There's definitely a right answer.


> The official (and useless) answer is that you must pass "user" in
> everywhere you save anything. This is stupid, obviously, because you
> can not rewrite every third-party app to support this (among other
> reasons).


Can someone please explain to my why it is "stupid" that a function should
accept as an argument everything that it needs to perform it's job? This is
basic algorithm design, not black magic.

I'm utterly amazed that for some reason, when it comes to web programming,
global variables have somehow become acceptable. Because that's what a
thread local is - a global variable.

I can't speak for anyone else, but my first year university curriculum
pointed out why global variables shouldn't be used. 20-odd years of
software development experience has reinforced this understanding.

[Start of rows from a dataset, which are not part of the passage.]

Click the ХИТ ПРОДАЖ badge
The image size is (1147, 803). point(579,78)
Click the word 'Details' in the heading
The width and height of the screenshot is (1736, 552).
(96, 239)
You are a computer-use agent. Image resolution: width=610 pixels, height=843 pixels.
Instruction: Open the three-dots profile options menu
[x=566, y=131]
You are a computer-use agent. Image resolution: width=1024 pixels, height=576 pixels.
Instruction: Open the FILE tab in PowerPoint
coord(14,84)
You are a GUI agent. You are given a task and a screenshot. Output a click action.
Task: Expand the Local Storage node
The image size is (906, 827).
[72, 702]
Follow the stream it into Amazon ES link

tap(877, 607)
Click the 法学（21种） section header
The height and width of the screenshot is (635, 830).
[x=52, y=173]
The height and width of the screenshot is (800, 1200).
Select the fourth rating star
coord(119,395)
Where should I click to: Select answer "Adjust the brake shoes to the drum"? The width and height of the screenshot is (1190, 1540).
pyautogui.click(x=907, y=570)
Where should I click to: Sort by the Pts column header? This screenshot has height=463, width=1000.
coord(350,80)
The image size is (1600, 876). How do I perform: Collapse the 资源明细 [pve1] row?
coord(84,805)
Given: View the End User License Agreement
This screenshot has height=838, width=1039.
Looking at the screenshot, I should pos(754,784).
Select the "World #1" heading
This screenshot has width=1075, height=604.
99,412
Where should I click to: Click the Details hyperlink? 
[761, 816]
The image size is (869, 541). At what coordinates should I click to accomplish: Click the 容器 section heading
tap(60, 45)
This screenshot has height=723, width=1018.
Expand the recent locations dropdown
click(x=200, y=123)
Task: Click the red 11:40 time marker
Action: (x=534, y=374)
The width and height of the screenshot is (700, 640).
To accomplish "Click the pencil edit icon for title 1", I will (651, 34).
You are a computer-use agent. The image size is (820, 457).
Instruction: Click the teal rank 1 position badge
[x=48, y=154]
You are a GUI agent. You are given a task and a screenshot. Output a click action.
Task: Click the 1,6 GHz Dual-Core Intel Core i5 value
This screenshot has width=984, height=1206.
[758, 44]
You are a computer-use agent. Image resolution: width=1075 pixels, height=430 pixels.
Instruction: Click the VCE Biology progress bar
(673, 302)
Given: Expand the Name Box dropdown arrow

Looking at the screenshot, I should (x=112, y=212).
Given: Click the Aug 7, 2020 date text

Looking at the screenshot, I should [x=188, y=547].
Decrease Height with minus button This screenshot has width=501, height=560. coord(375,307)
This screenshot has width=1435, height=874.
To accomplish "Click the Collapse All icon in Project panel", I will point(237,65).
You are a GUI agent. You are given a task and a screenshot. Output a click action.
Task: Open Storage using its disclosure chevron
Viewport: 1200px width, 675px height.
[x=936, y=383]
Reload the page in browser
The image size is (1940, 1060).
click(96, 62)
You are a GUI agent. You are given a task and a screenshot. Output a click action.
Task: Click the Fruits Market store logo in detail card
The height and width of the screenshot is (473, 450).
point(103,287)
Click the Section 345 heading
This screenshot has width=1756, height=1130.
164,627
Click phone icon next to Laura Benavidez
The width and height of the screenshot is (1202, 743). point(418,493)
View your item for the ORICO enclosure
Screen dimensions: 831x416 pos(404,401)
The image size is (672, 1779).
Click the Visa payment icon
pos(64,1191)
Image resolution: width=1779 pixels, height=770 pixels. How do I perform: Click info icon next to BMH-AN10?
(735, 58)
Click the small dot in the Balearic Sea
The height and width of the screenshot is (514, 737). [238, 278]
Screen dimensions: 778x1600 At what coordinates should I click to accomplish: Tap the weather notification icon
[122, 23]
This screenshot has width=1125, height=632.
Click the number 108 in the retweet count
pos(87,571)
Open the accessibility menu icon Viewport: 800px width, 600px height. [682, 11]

Django itself uses thread locals in a couple of internal components, and
let me tell you from experience -- every single one of them causes a world
of hurt when you start trying to debug edge cases, or when you're trying to
implement tests of functionality. If my time machine was working, I'd be
jumping back in time to purge every last use of thread locals from Django's
codebase.


> There was a good tutorial for using threadlocals on the
> official Django wiki but someone deleted it in a fit of spite a few
> years ago.
>

No - there was *a* tutorial several years ago, and it was deleted because
members of the core team got tired of jumping into every conversation where
it was referenced to chime in, yet again, that it was bad practice, with a
whole bunch of potential security implications.

Fixing these problems the right way requires some planning. But for me,
"it's harder to do this properly" isn't a compelling reason to bugger up
your system architecture.

If a third party app doesn't provide a way to pass in the user object, then
*fix the damn third party app*. This is open source, after all, and an
inability to pass in relevant parameters to an operation is a bug (or at
least a missing feature).

And if there's somewhere that Django doesn't do a good job about making it
easy to pass around relevant parameters, *suggest an improvement*. I can
think of a couple of places in the forms library where there is obvious
room for improvement (possible to work around at present, but not as
elegant as a baked-in solution).

Yours,
Russ Magee %-)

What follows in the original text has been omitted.